▸ Data provided:
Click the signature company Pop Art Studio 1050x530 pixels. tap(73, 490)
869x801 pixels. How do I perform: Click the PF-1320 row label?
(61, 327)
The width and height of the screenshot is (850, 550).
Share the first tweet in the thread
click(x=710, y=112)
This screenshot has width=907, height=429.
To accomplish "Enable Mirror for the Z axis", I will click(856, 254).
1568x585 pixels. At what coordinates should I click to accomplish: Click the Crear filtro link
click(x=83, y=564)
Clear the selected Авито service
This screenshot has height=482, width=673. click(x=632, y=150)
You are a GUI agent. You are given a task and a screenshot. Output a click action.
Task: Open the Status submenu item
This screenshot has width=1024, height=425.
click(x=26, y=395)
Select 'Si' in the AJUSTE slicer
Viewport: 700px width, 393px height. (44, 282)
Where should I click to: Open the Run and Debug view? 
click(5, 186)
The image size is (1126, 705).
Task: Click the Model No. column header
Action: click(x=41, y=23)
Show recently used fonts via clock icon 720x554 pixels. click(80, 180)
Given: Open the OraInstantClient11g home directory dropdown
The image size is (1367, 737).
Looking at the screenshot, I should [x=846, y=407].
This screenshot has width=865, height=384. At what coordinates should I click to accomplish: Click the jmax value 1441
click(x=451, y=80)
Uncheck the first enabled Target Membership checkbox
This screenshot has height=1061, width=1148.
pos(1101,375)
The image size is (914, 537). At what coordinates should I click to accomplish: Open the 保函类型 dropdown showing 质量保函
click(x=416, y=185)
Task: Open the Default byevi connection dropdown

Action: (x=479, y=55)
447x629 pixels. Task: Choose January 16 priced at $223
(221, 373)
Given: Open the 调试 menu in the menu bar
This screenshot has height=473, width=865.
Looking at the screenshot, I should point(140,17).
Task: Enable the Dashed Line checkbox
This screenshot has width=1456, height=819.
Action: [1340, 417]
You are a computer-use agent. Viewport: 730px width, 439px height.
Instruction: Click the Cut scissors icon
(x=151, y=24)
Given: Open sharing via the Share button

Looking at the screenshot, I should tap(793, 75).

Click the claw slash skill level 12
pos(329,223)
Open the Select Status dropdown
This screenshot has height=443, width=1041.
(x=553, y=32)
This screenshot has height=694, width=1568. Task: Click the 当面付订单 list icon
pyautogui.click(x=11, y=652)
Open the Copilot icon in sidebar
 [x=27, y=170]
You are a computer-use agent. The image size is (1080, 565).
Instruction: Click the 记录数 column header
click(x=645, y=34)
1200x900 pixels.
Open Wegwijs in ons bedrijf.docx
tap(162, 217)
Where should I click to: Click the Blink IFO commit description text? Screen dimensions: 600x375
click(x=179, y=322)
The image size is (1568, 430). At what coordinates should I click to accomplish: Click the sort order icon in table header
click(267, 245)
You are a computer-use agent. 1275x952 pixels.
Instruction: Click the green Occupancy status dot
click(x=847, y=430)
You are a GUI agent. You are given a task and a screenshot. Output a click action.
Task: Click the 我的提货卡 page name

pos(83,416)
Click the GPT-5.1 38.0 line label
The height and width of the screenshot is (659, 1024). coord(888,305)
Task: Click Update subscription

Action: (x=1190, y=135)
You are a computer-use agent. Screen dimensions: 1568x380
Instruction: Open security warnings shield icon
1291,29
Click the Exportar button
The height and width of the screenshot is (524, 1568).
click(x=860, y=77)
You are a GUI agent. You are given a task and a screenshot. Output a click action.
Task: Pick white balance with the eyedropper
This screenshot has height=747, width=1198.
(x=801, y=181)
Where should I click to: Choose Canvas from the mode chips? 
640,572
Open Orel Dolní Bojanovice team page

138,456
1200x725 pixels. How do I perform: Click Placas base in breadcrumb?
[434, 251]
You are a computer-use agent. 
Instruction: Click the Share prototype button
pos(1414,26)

▸ Directions:
Write each line above out exactly.

▸ Response area:
Click the signature company Pop Art Studio 1050x530 pixels. tap(73, 490)
869x801 pixels. How do I perform: Click the PF-1320 row label?
(61, 327)
The width and height of the screenshot is (850, 550).
Share the first tweet in the thread
click(x=710, y=112)
This screenshot has width=907, height=429.
To accomplish "Enable Mirror for the Z axis", I will click(856, 254).
1568x585 pixels. At what coordinates should I click to accomplish: Click the Crear filtro link
click(x=83, y=564)
Clear the selected Авито service
This screenshot has height=482, width=673. click(x=632, y=150)
You are a GUI agent. You are given a task and a screenshot. Output a click action.
Task: Open the Status submenu item
This screenshot has width=1024, height=425.
click(x=26, y=395)
Select 'Si' in the AJUSTE slicer
Viewport: 700px width, 393px height. (44, 282)
Where should I click to: Open the Run and Debug view? 
click(5, 186)
The image size is (1126, 705).
Task: Click the Model No. column header
Action: click(x=41, y=23)
Show recently used fonts via clock icon 720x554 pixels. click(80, 180)
Given: Open the OraInstantClient11g home directory dropdown
The image size is (1367, 737).
Looking at the screenshot, I should [x=846, y=407].
This screenshot has width=865, height=384. At what coordinates should I click to accomplish: Click the jmax value 1441
click(x=451, y=80)
Uncheck the first enabled Target Membership checkbox
This screenshot has height=1061, width=1148.
pos(1101,375)
The image size is (914, 537). At what coordinates should I click to accomplish: Open the 保函类型 dropdown showing 质量保函
click(x=416, y=185)
Task: Open the Default byevi connection dropdown

Action: (x=479, y=55)
447x629 pixels. Task: Choose January 16 priced at $223
(221, 373)
Given: Open the 调试 menu in the menu bar
This screenshot has height=473, width=865.
Looking at the screenshot, I should point(140,17).
Task: Enable the Dashed Line checkbox
This screenshot has width=1456, height=819.
Action: [1340, 417]
You are a computer-use agent. Viewport: 730px width, 439px height.
Instruction: Click the Cut scissors icon
(x=151, y=24)
Given: Open sharing via the Share button

Looking at the screenshot, I should tap(793, 75).

Click the claw slash skill level 12
pos(329,223)
Open the Select Status dropdown
This screenshot has height=443, width=1041.
(x=553, y=32)
This screenshot has height=694, width=1568. Task: Click the 当面付订单 list icon
pyautogui.click(x=11, y=652)
Open the Copilot icon in sidebar
 [x=27, y=170]
You are a computer-use agent. The image size is (1080, 565).
Instruction: Click the 记录数 column header
click(x=645, y=34)
1200x900 pixels.
Open Wegwijs in ons bedrijf.docx
tap(162, 217)
Where should I click to: Click the Blink IFO commit description text? Screen dimensions: 600x375
click(x=179, y=322)
The image size is (1568, 430). At what coordinates should I click to accomplish: Click the sort order icon in table header
click(267, 245)
You are a computer-use agent. 1275x952 pixels.
Instruction: Click the green Occupancy status dot
click(x=847, y=430)
You are a GUI agent. You are given a task and a screenshot. Output a click action.
Task: Click the 我的提货卡 page name

pos(83,416)
Click the GPT-5.1 38.0 line label
The height and width of the screenshot is (659, 1024). coord(888,305)
Task: Click Update subscription

Action: (x=1190, y=135)
You are a computer-use agent. Screen dimensions: 1568x380
Instruction: Open security warnings shield icon
1291,29
Click the Exportar button
The height and width of the screenshot is (524, 1568).
click(x=860, y=77)
You are a GUI agent. You are given a task and a screenshot. Output a click action.
Task: Pick white balance with the eyedropper
This screenshot has height=747, width=1198.
(x=801, y=181)
Where should I click to: Choose Canvas from the mode chips? 
640,572
Open Orel Dolní Bojanovice team page

138,456
1200x725 pixels. How do I perform: Click Placas base in breadcrumb?
[434, 251]
You are a computer-use agent. 
Instruction: Click the Share prototype button
pos(1414,26)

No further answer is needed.